Access to even the most basic education could positively affect millions of people — the report estimated that more than 170 million people could escape extreme poverty if all children graduated school with basic reading skills.

“Universal social protection and public services played a pivotal role in state- and nation-building in Western Europe,” it said. “Trying to target the poorest people often has the opposite effect, with many of those who should benefit being left out.”

Oxfam’s director of campaigns and policy, Matthew Spencer, said: “The massive fall in the number of people living in extreme poverty is one of the greatest achievements of the past quarter of a century but rising inequality is jeopardising further progress.

“The way our economies are organised means wealth is increasingly and unfairly concentrated among a privileged few while millions of people are barely subsisting. Women are dying for lack of decent maternity care and children are being denied an education that could be their route out of poverty. No one should be condemned to an earlier grave or a life of illiteracy simply because they were born poor.

“It doesn’t have to be this way – there is enough wealth in the world to provide everyone with a fair chance in life. Governments should act to ensure that taxes raised from wealth and businesses paying their fair share are used to fund free, good-quality public services that can save and transform people’s lives.”

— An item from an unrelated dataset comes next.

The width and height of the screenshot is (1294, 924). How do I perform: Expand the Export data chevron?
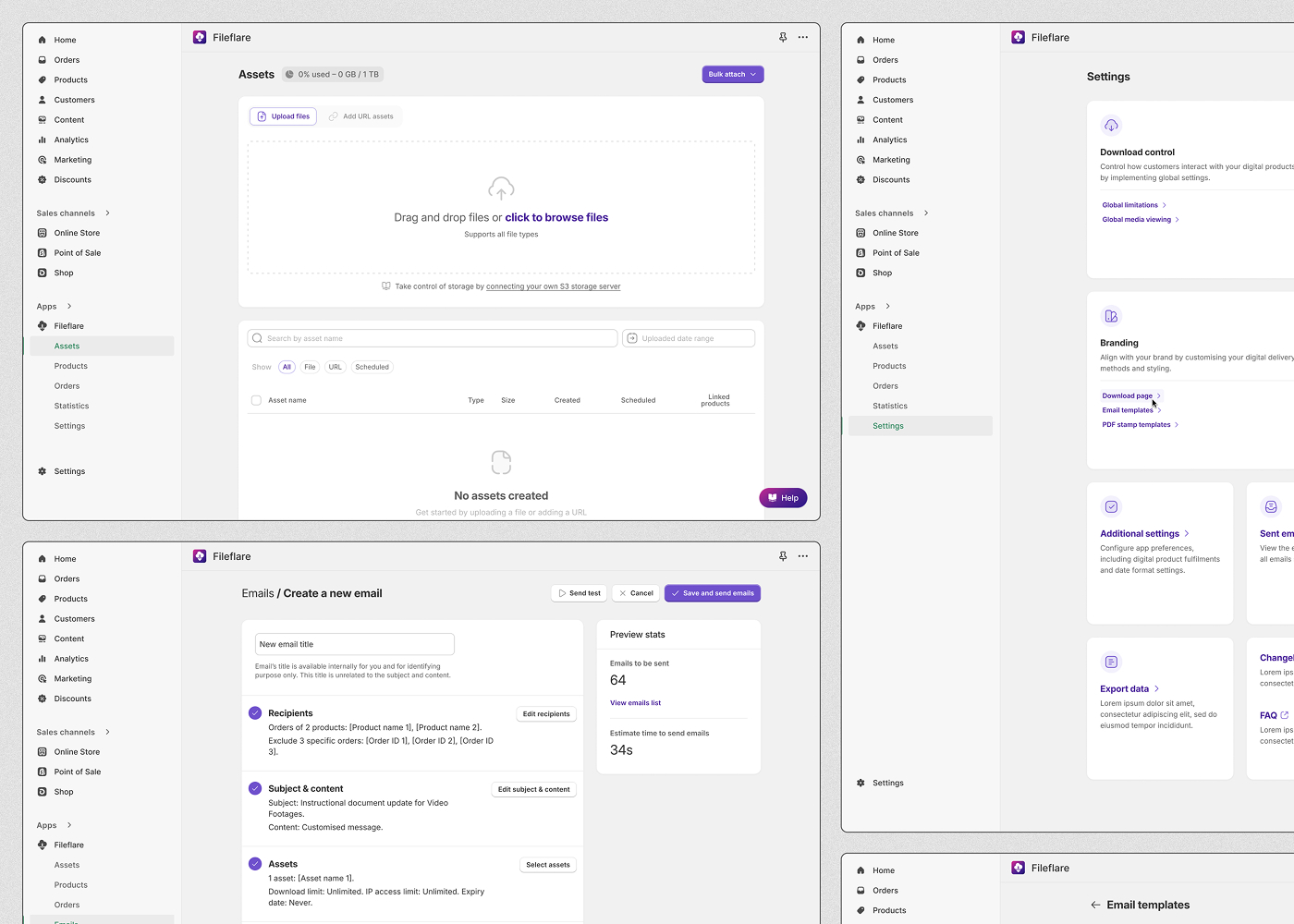[x=1156, y=688]
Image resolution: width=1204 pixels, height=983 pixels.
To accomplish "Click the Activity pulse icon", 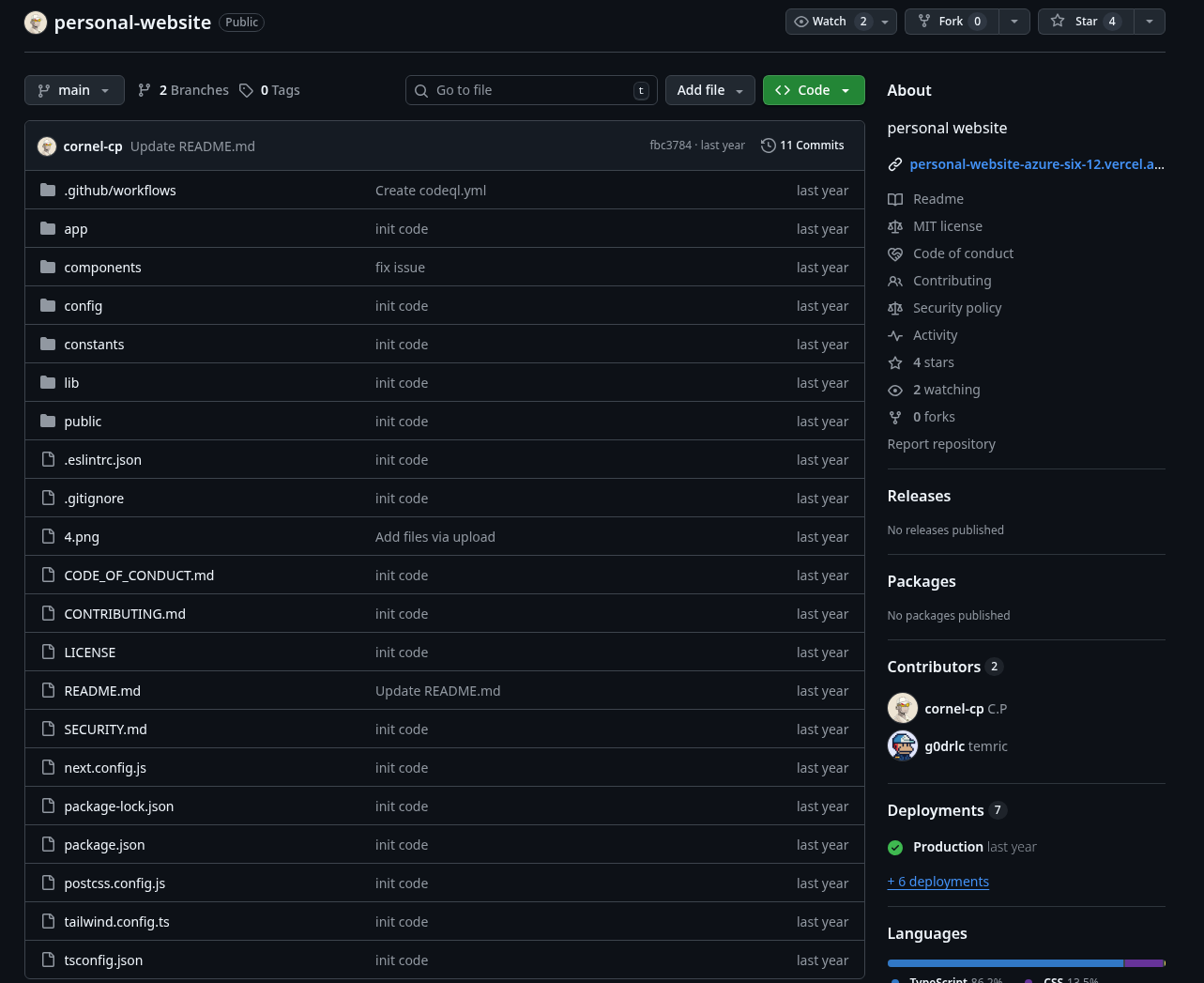I will [895, 335].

The report said many governments were making inequality worse by failing to invest enough in public services. It noted that about 10,000 people per day die for lack of healthcare and there were 262 million children not in school, often because their parents were unable to afford the fees, uniforms or textbooks.

Poverty
Poverty is the worst form of violence. Mahatma Gandhi

Taxes on the rich

Euronews spoke to Max Lawson, Oxfam’s head of inequality, who said “the entire global economy is benefitting those at the top.”

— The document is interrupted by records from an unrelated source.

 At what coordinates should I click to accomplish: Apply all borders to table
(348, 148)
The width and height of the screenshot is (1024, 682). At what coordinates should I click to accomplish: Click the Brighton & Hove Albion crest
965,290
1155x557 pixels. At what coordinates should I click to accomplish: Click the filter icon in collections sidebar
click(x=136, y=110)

“The richest people in the world are paying lower rates of tax than they have in decades.”

In the UK, the poorest 10% are paying a higher proportion of their incomes in tax than the richest 10%, the report also noted.

In order to fund an increase in public services, Oxfam recommended placing tax increases on the world’s richest population.

A 0.5% tax increase on the world’s richest 1% could fund the schooling of every child currently out of education and could provide lifesaving healthcare for 3.3 million people.

To put that into a little more perspective, the world’s richest man, Amazon founder Jeff Bezos, could cover Ethiopia’s entire health budget with just 1% of his fortune.

But this proposed tax increase could prove difficult to implement while many continue to evade the laws in their countries.

The European Union has specifically passed new legislation to prevent tax dodging, but the recent release of the Paradise Papers and Panama Papers demonstrate there is still a long way to go.

Globally, “the super-rich are hiding [more than €6.5 trillion] from tax authorities and dodging an estimated [€175 billion] in annual tax revenues,” the report said.

Reduce gender inequality

Oxfam also noted a correlation between countries with a greater wealth gap and greater gender inequality, suggesting if you close one, you can close the other.

“Economically unequal countries are countries where women and men are more unequal too. Societies in which the gap between rich and poor is much lower are those in which women are treated more as equals,” the report said.

Women are the most affected by public service cuts, as they generally dominate the teaching and health professions around the world.

In Europe alone, public spending cuts after the financial crisis in areas such as maternity and paternity leave, and government-funded pre-schools, meant women bore the brunt of the effects.

However, Oxfam’s report found that the now-unpaid hours women spend on domestic tasks would actually be a huge moneymaker.

If a single company took over the hours women spend on looking after home and family, the company would have an annual turnover 43 times the turnover of Apple Inc.

The report was released ahead of the start of The World Economic Forum in Davos tomorrow (Tuesday), which is attended each year by the leaders in politics and business.